-- Brano scelto --
%%
Gli ebrei reggiani dal 1413 al 1669

A cura di Gabriele Fabbrici

 

Nel 1413, quattro anni dopo che Nicolò III d’Este si era insignorito a Reggio Emilia, Muso del fu Luguzo si stabilì in città per aprirvi, con il consenso della Comunità e dello stesso marchese Nicolò III, il primo banco di prestito su pegno. Dopo la città, nel volgere di mezzo secolo numerose altre località videro aprire banchi feneratizi ebraici: Luzzara (1434), Correggio (1436), Rubiera (1445), Castellarano (verso il 1450), Castelnuovo Sotto (1455), Montecchio (1456), Guastalla (1457), Brescello (1459), Novellara (1468), Rossena (1470) e Scandiano (1478). La diffusione degli insediamenti rispondeva alla logica di posizionarsi dove c’erano le maggiori opportunità di commerci e le più favorevoli condizioni politico-sociali per una tranquilla residenza.

Tra Cinquecento e Seicento nuovi insediamenti si aggiunsero: Fabbrico, Rolo, Poviglio, Reggiolo e Gualtieri, definendo la maglia degli insediamenti ebraici nel territorio.

Nella seconda metà del Cinquecento, la promulgazione della bolla Cum nimis absurdum con la quale papa Paolo IV nel 1555 istituiva il ghetto e, a seguire, la rigida politica antiebraica di papa Pio V, non interruppero il flusso immigratorio che portò nel reggiano decine di famiglie ebraiche, tanto in città quanto nel forese. Un marcato inasprimento nei confronti dei mercanti e banchieri ebrei  si registrò con la Grida Sopra gli Hebrei che il duca Cesare d’Este promulgò nel 1628, adottando alcune delle misure discriminatorie che erano già in vigore negli Stati Pontifici e in molti altri Stati cristiani. Di fatto essa spalancò le porte all’istituzione del ghetto, che a Reggio Emilia aprì nel 1671, preceduto da quello della gonzaghesca Guastalla nel 1657.
%%
-- Dati da esaminare --
%%
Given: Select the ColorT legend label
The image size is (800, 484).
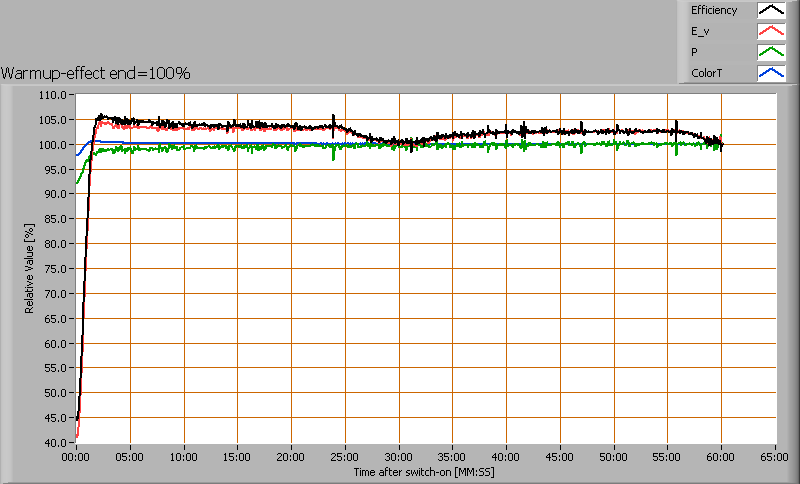Looking at the screenshot, I should click(x=705, y=73).
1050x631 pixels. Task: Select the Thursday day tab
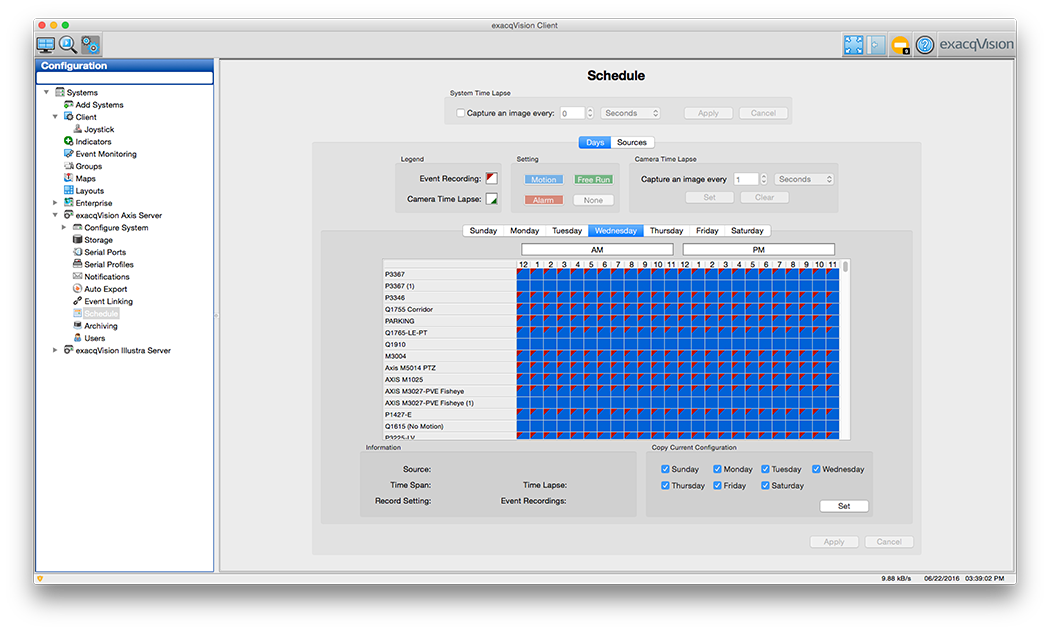666,231
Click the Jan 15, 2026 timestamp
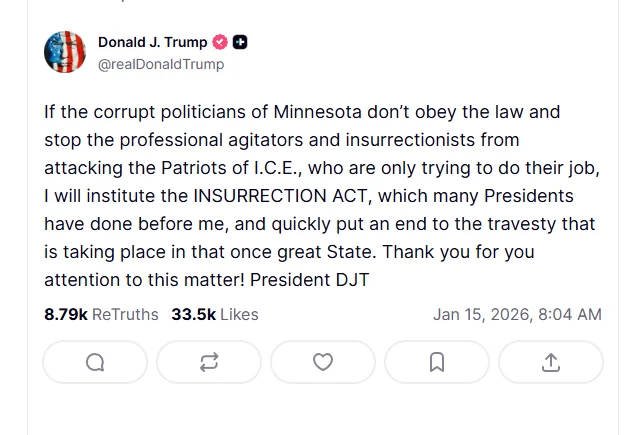 click(x=517, y=314)
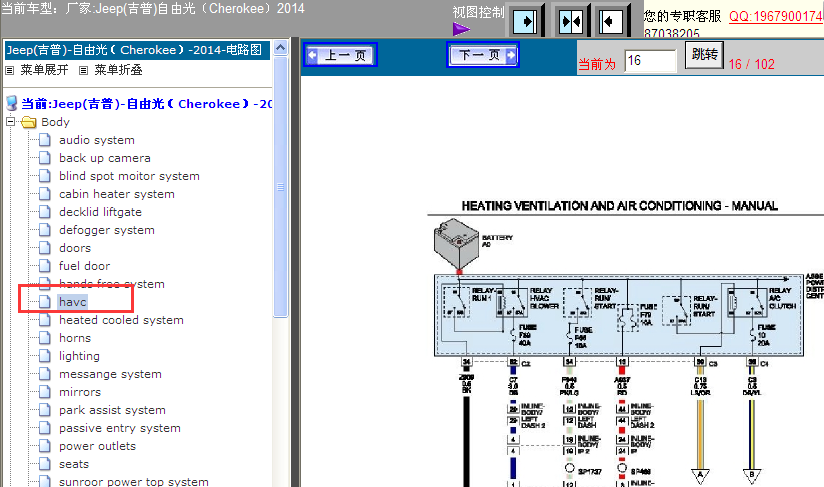This screenshot has width=824, height=487.
Task: Click the computer icon beside 当前:Jeep
Action: tap(12, 104)
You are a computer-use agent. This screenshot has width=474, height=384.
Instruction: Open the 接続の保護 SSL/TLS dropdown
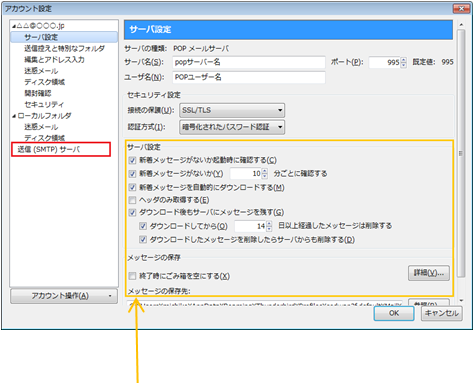pyautogui.click(x=232, y=110)
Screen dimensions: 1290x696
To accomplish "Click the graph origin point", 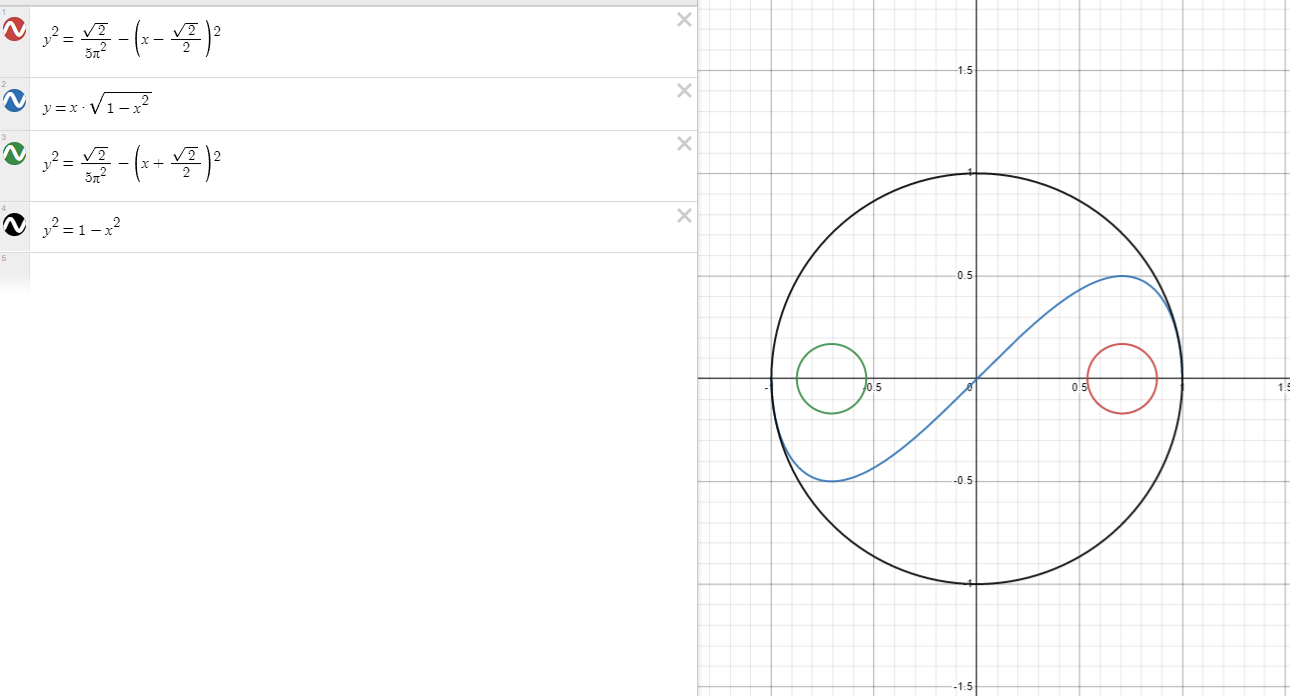I will [977, 379].
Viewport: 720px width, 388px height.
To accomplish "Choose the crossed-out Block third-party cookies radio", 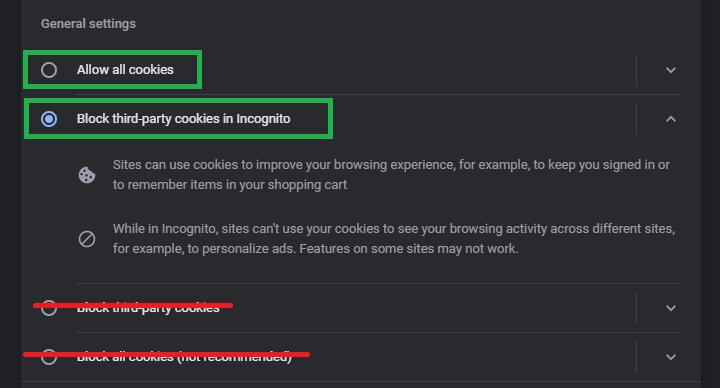I will [x=49, y=308].
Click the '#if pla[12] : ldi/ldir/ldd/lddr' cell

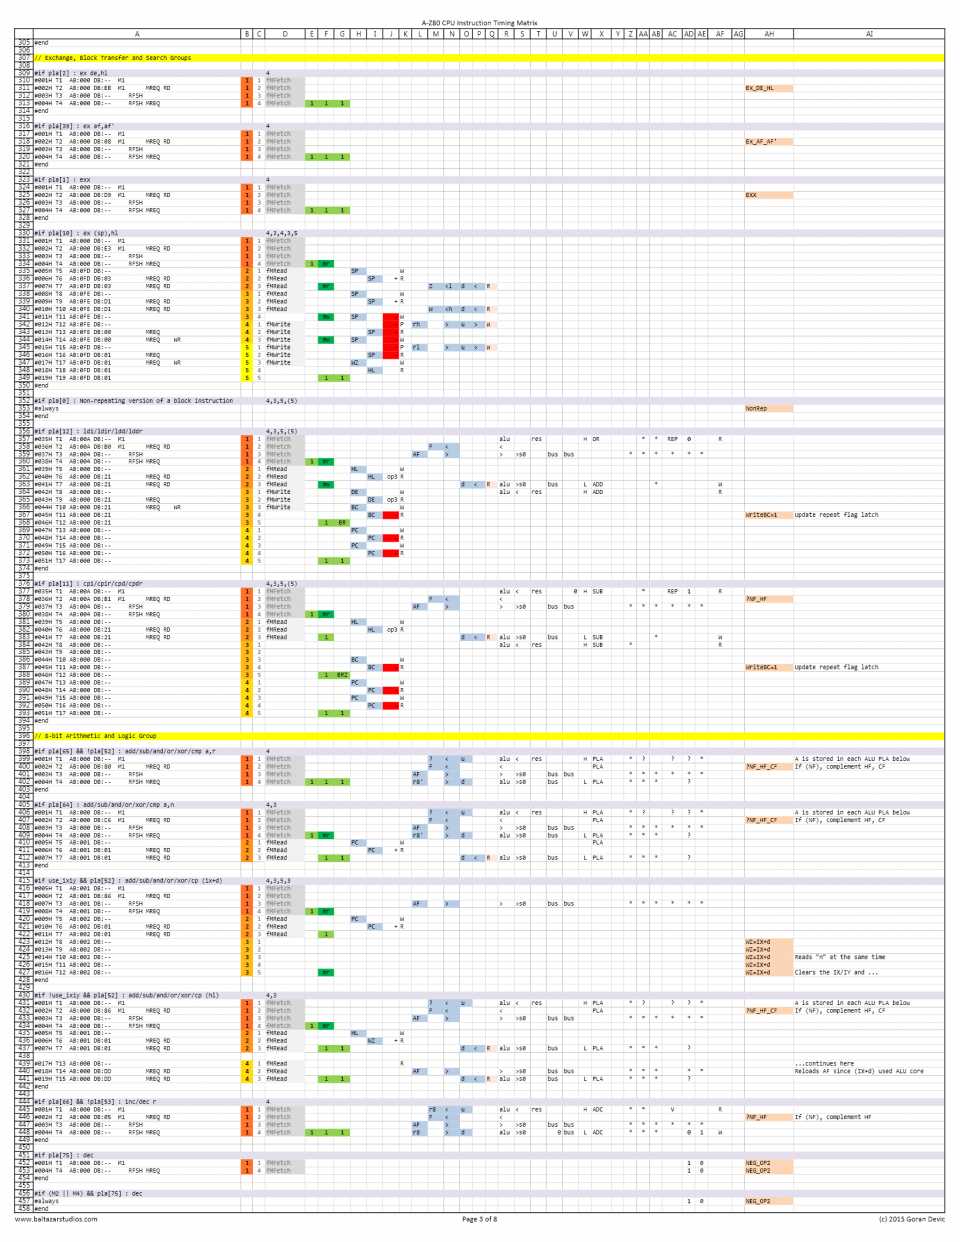tap(88, 431)
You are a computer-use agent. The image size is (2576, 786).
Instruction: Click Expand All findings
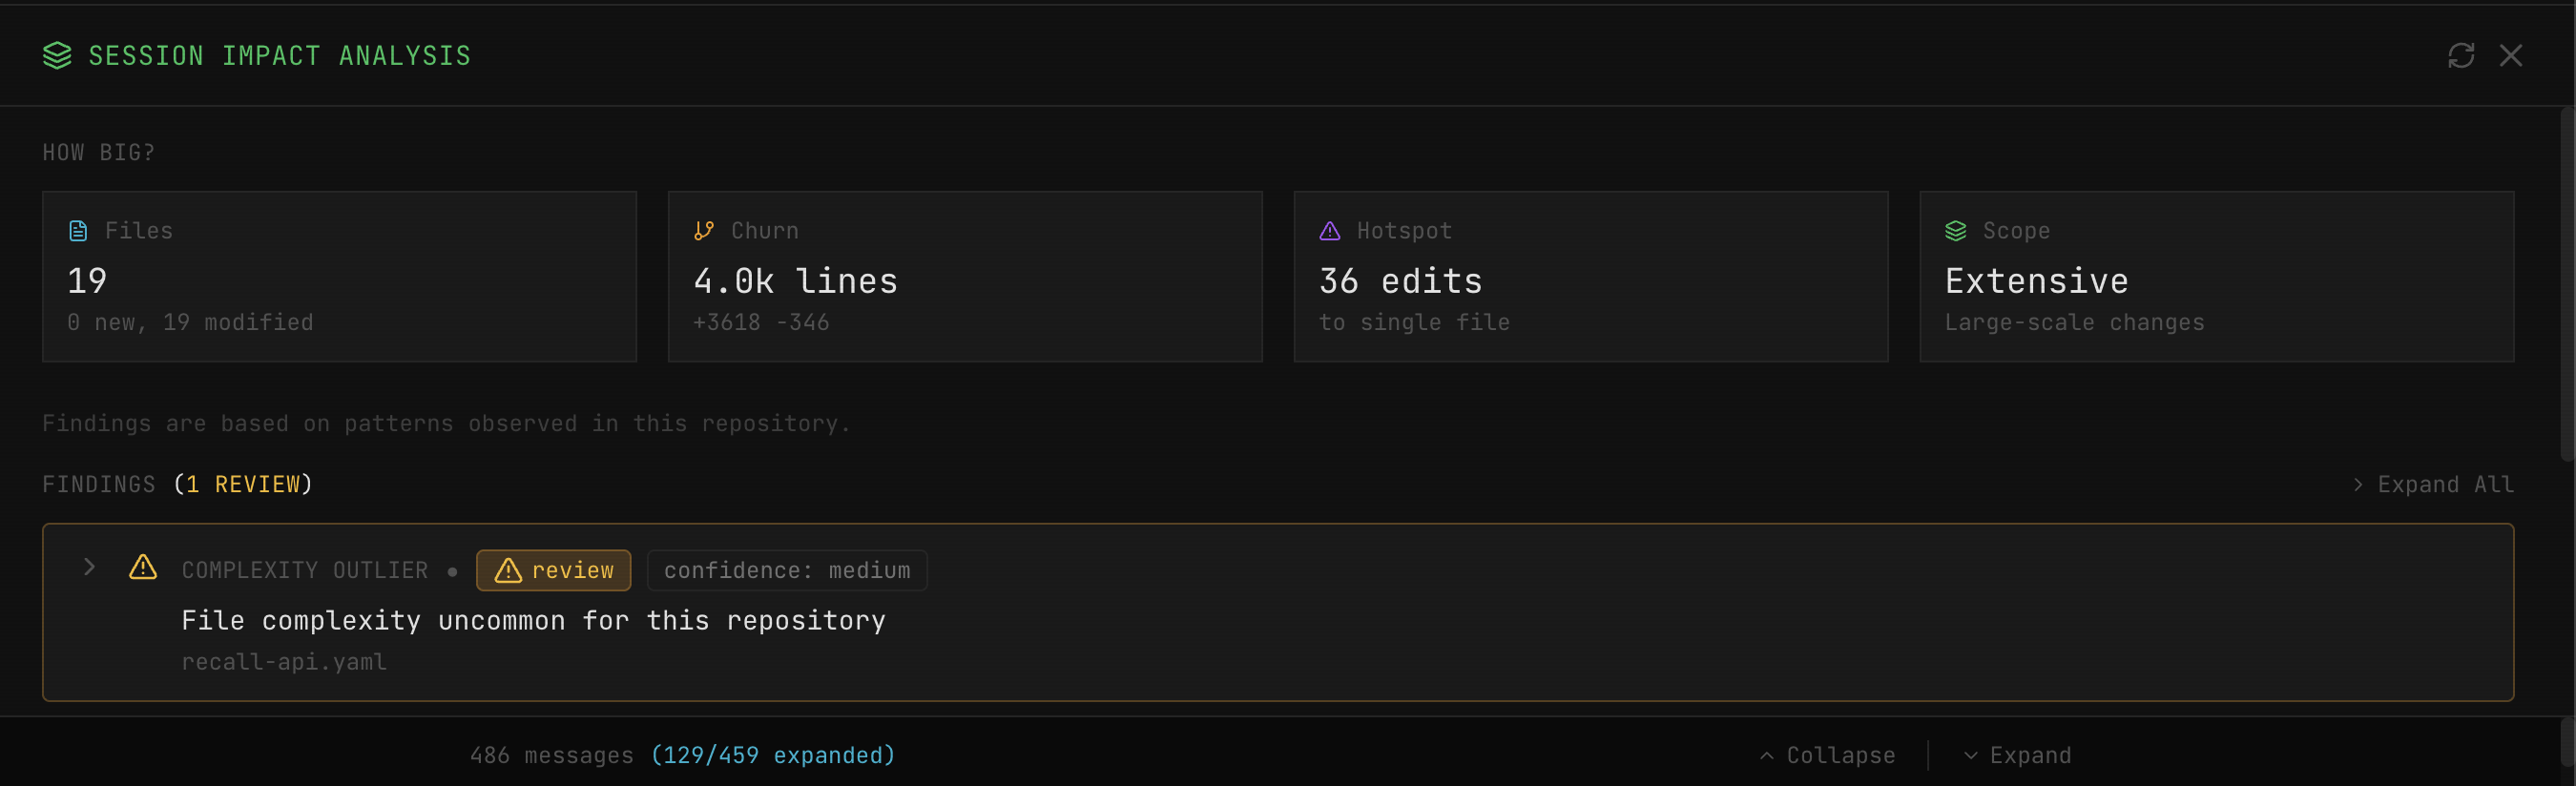tap(2432, 485)
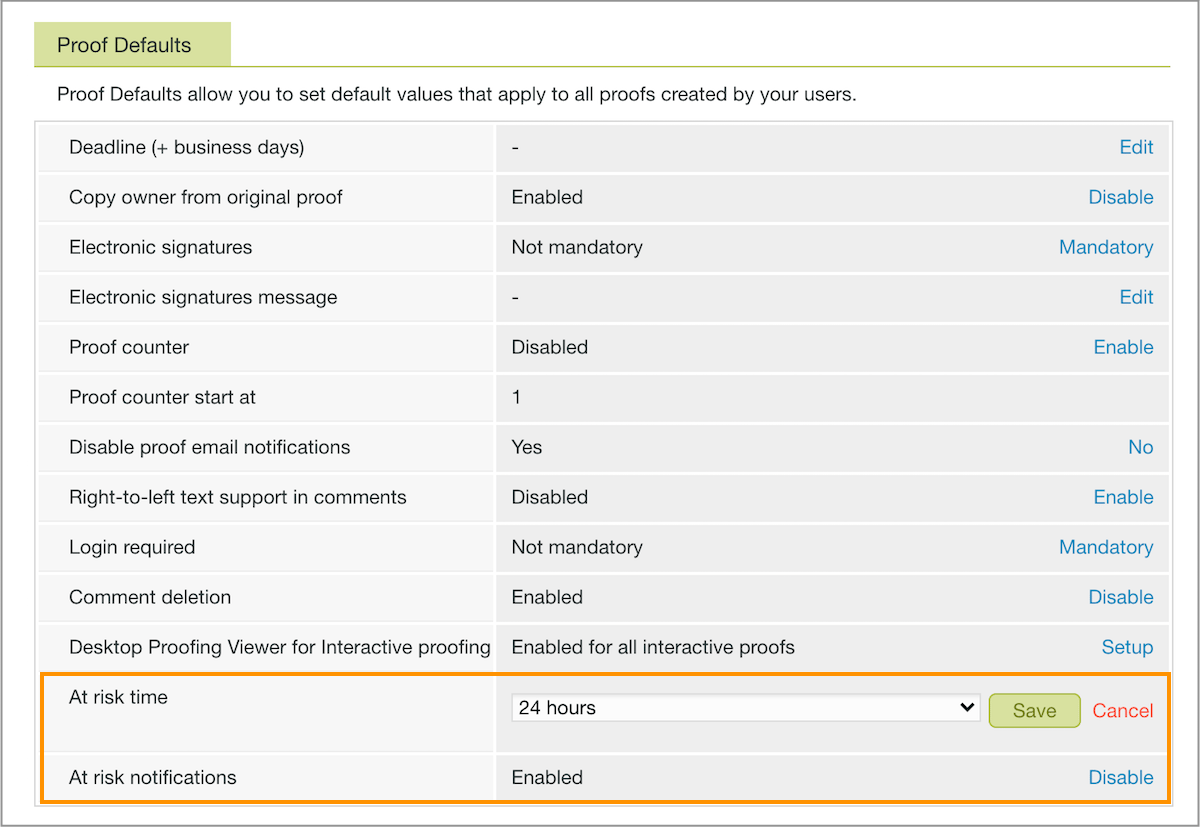Disable copy owner from original proof
1200x828 pixels.
pos(1121,197)
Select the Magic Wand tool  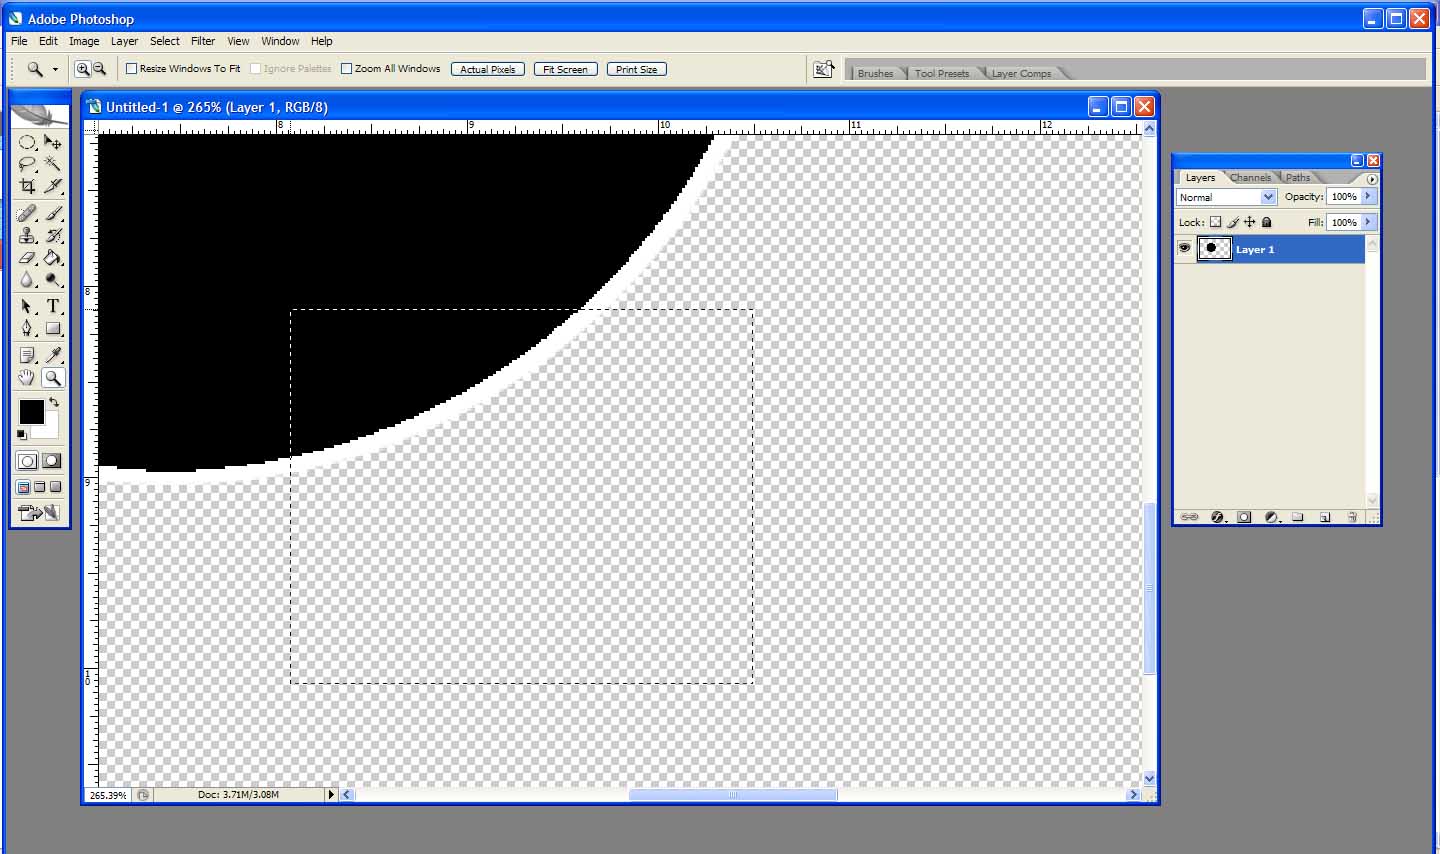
%%
-- Cose da fare --
1. Rispondi a queste domande sul brano scelto:
(a) In che anno Muso del fu Luguzo si stabilì a Reggio Emilia?
(b) Quale papa istituì il ghetto con la bolla Cum nimis absurdum, e in che anno?
(c) In che anno aprì il ghetto a Reggio Emilia?
2. Elenca tutte le località che, secondo il brano scelto, si aggiunsero come nuovi insediamenti ebraici tra Cinquecento e Seicento.
3. Trascrivi dal brano scelto il testo che comincia con "A cura di Gabriele" e va avanti fino a "una tranquilla residenza.".

-- Risposte ai compiti --
1.
(a) Nel 1413.
(b) Papa Paolo IV, nel 1555.
(c) Nel 1671.

2. Fabbrico, Rolo, Poviglio, Reggiolo, Gualtieri

3.
A cura di Gabriele Fabbrici

 

Nel 1413, quattro anni dopo che Nicolò III d’Este si era insignorito a Reggio Emilia, Muso del fu Luguzo si stabilì in città per aprirvi, con il consenso della Comunità e dello stesso marchese Nicolò III, il primo banco di prestito su pegno. Dopo la città, nel volgere di mezzo secolo numerose altre località videro aprire banchi feneratizi ebraici: Luzzara (1434), Correggio (1436), Rubiera (1445), Castellarano (verso il 1450), Castelnuovo Sotto (1455), Montecchio (1456), Guastalla (1457), Brescello (1459), Novellara (1468), Rossena (1470) e Scandiano (1478). La diffusione degli insediamenti rispondeva alla logica di posizionarsi dove c’erano le maggiori opportunità di commerci e le più favorevoli condizioni politico-sociali per una tranquilla residenza.